Sol Golden Sato + The Bomb Factory Art Foundation Chelsea London

Tales from Lost Souls

“I’ve been here before but I had to come back to see these paintings.” Pointing to a double portrait of a couple half emerged in water, fashion artist Mary Martin London continues, “This picture is like being born again, like being baptised and emerging out of the water.” The artist Sol (short for Solomon) Golden Sato explains, “When I was a child I went to about four or five churches to get baptised. I loved the whole thing. So when I saw the photograph of this couple coming from church I was listening to Kanye West’s Sunday Service and he’s got a song called Water and it just got me thinking.”

Sol paints from photographs but rather than simply reproducing them on canvas, he combines several to form one complete picture telling a new story. He says, “I’m inspired by interesting journalism… stories from tenements in Harlem and the Deep South. I play around with history in my paintings. I enjoy reading Toni Morrison and Edna O’Brien.” The artist creates domestic scenes with universal messages. Originally from Malawi, Sol has spent the last six years painting in London. He’s self taught.

The artist came to the public’s attention when he painted a vast mural on the blank street front of King’s Road Fire Station. His latest community art project was a 38 metre long tarpaulin canvas laid out on a street in Portobello. “The idea was to bring joy to the community,” Sol comments. “Leyland sponsored the paint and I guided local children to use their hands and feet as brushes to create a large painting.”

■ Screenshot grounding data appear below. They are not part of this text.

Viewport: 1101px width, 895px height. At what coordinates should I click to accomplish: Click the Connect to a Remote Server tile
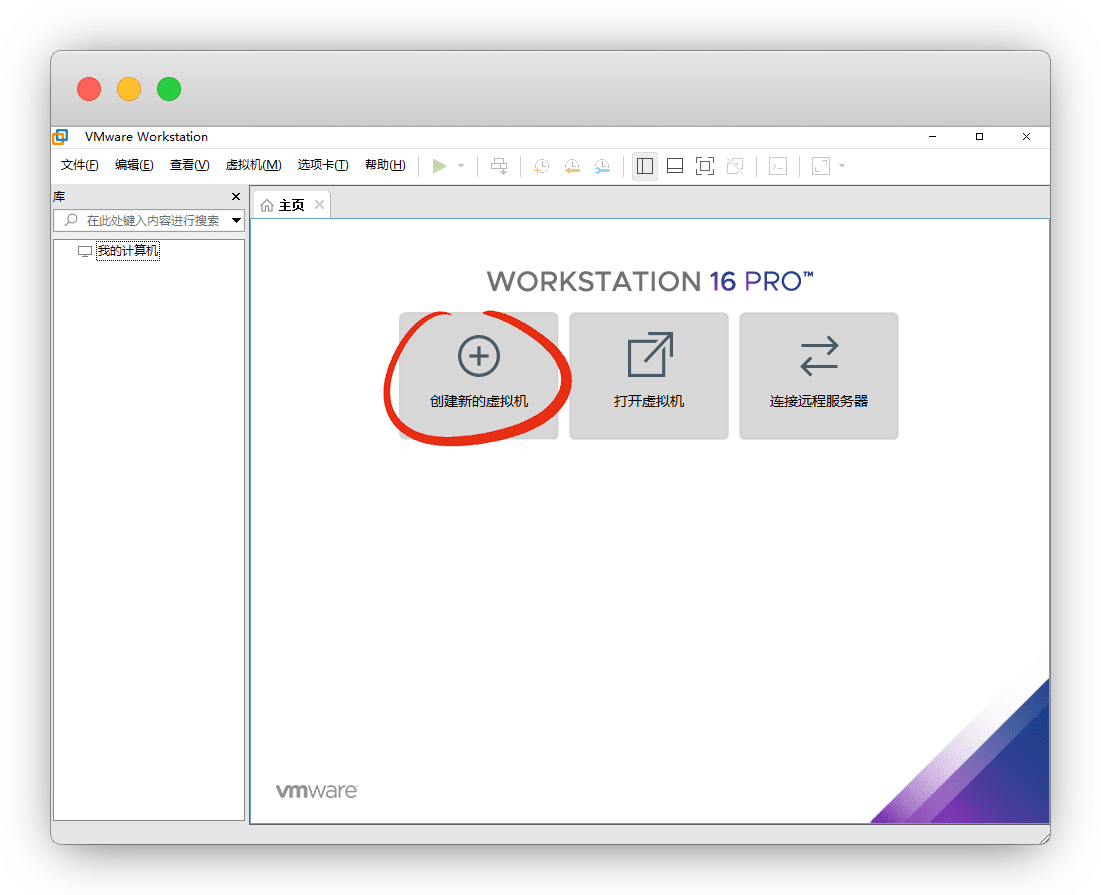[818, 375]
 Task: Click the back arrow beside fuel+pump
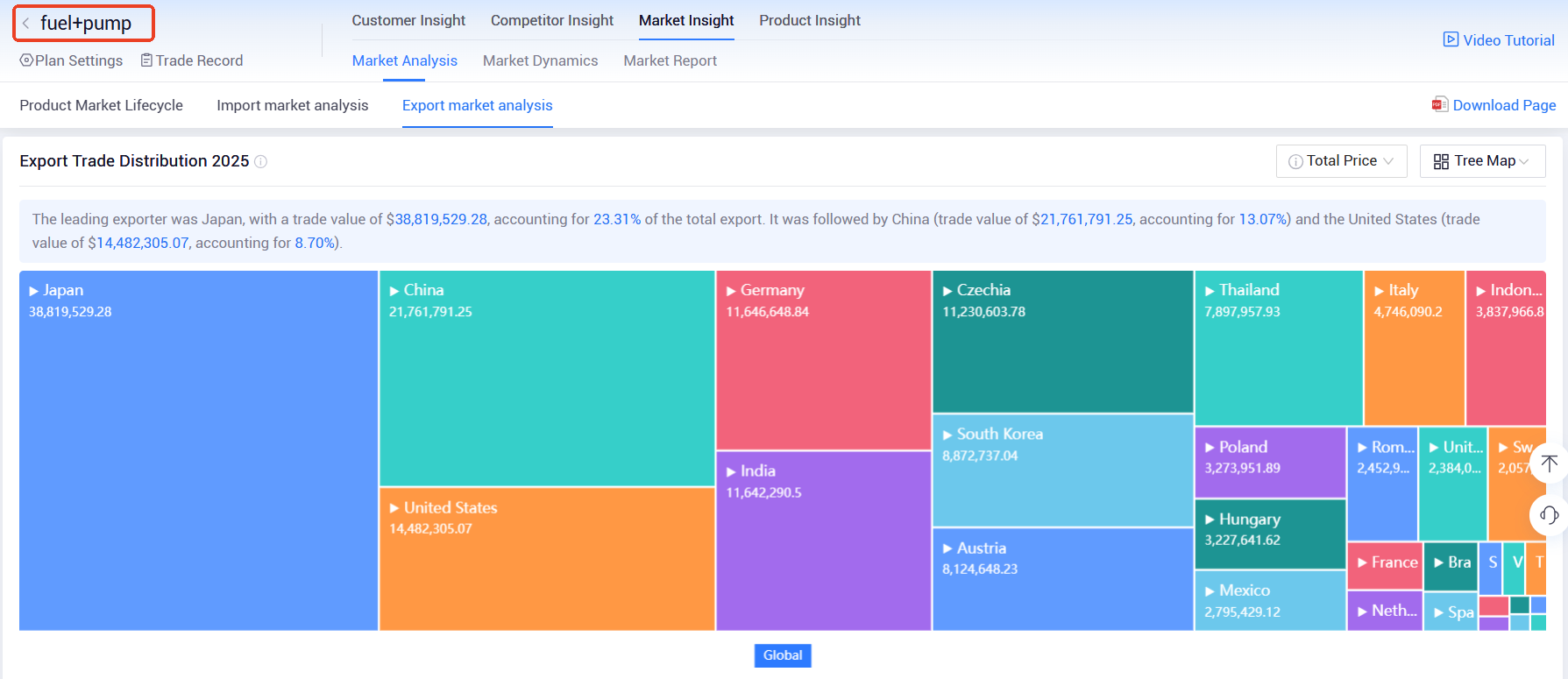point(26,24)
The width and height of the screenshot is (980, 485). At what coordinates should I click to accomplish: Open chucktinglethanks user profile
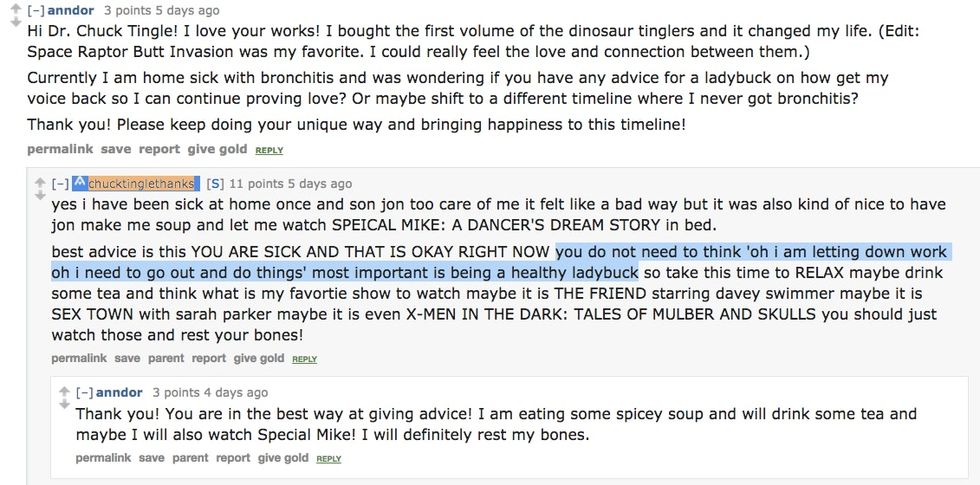pos(141,184)
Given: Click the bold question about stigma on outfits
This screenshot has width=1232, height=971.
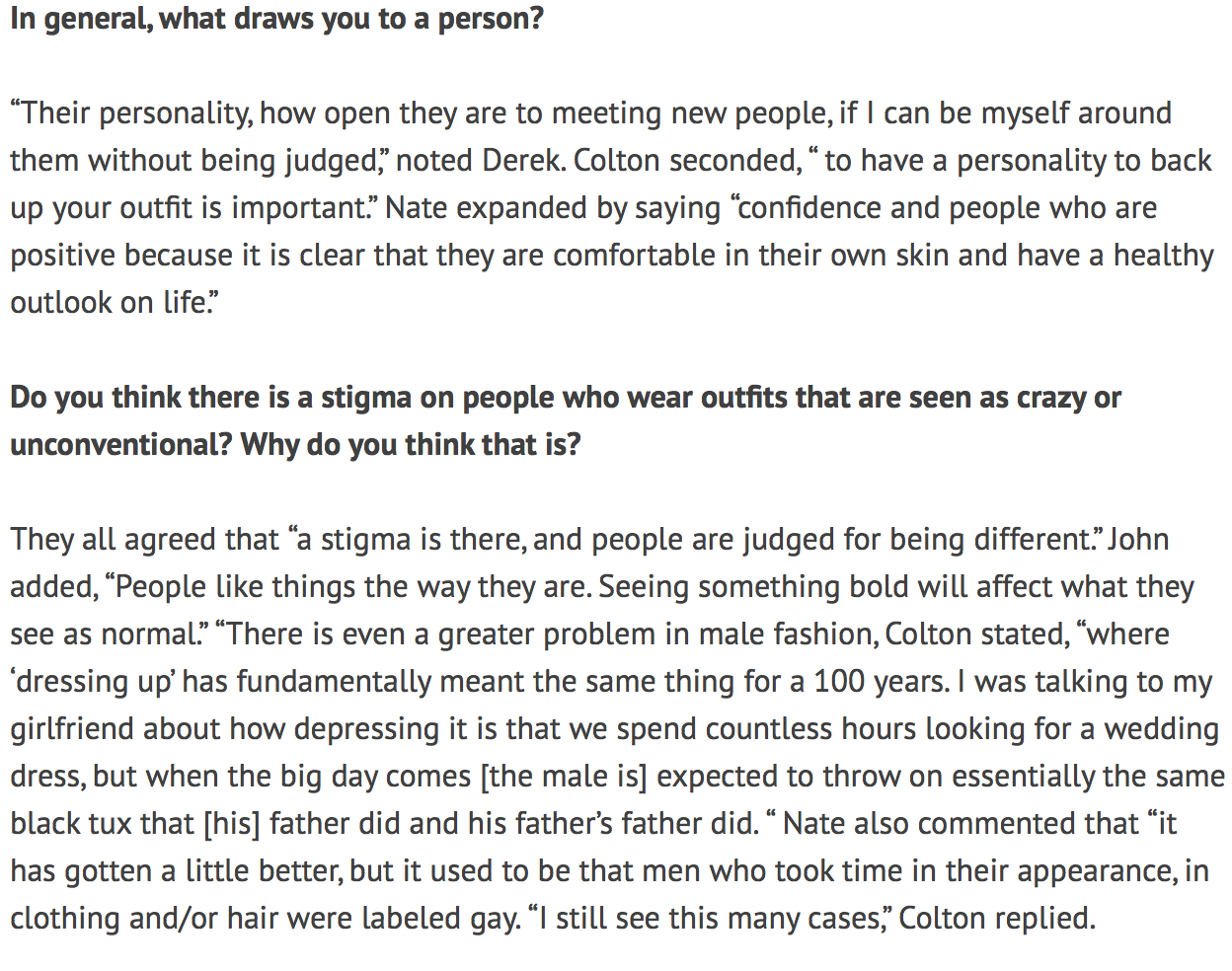Looking at the screenshot, I should 565,398.
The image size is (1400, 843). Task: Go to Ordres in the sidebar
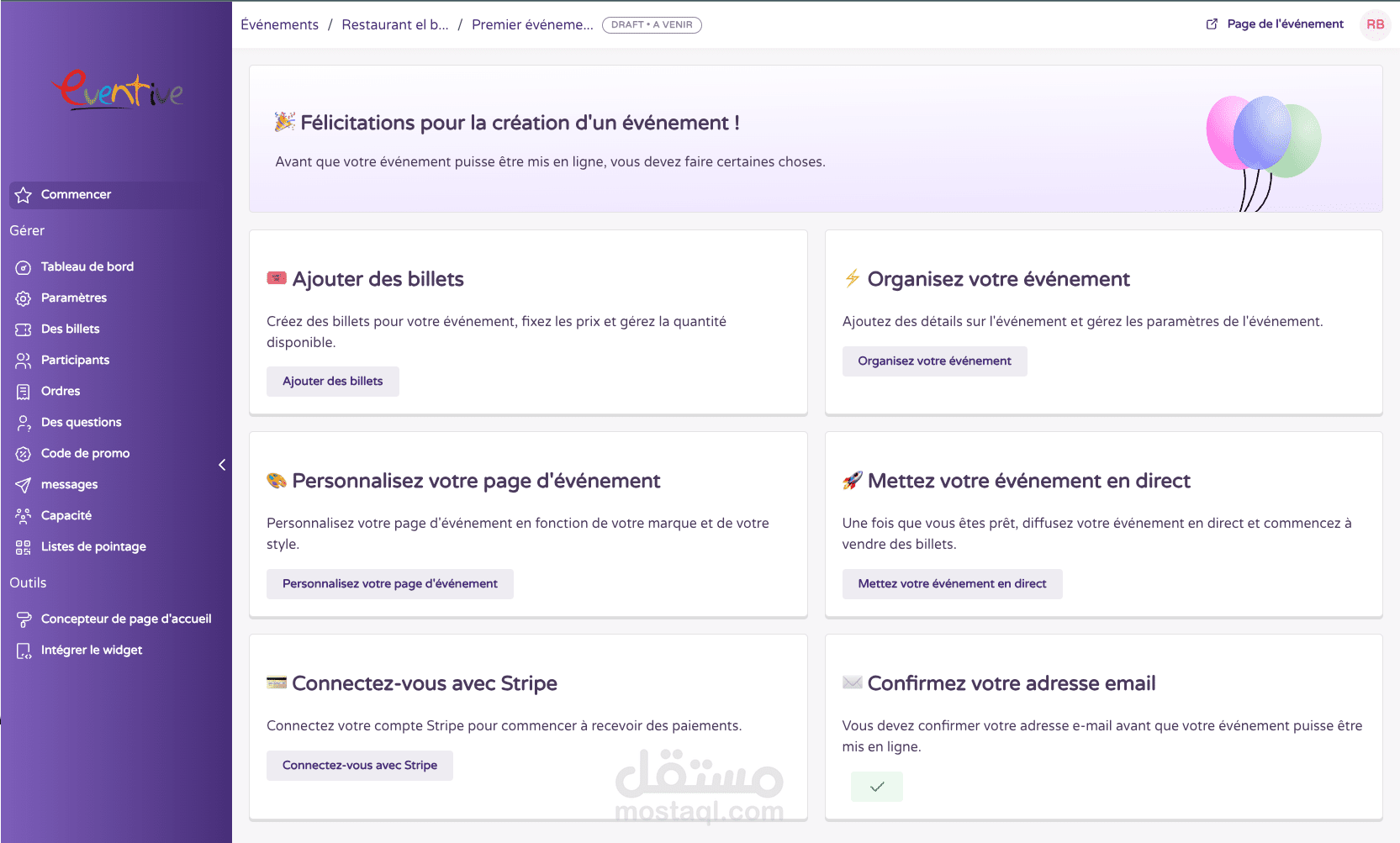(61, 392)
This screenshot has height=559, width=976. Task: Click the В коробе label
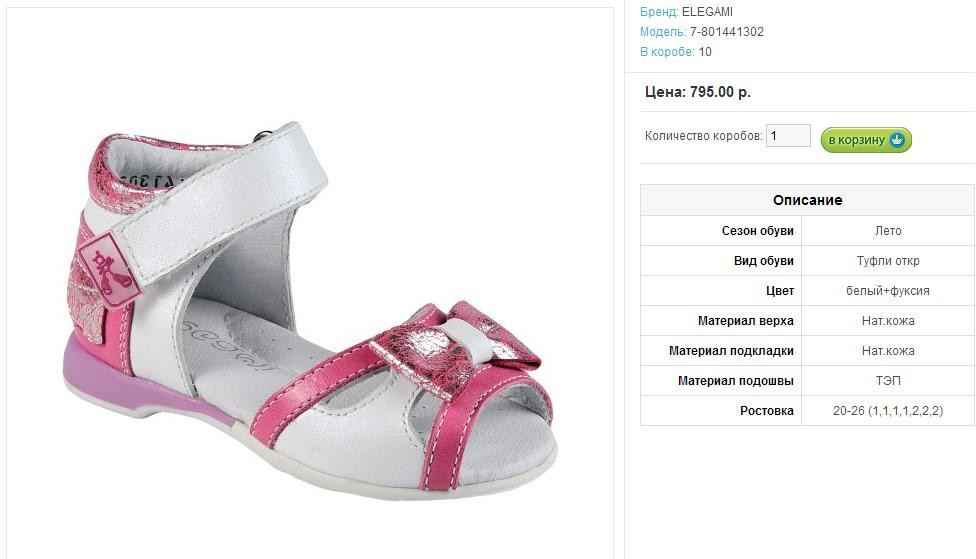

His exhibition Tales from Lost Souls is in the South Gallery of The Bomb Factory Art Foundation on Lots Road, Chelsea. Sol’s studio is upstairs off the galleried courtyard to the rear of the gallery. “The Art Foundation originated in a former ammunition building in Archway, west London, “ says Sol. “It is all about artists and was founded by multimedia artist Pallas Citroen. Chelsea has of course a long heritage of design so it’s great to be based here. There are galleries, furniture warehouses and design shops the whole way along Lots Road.”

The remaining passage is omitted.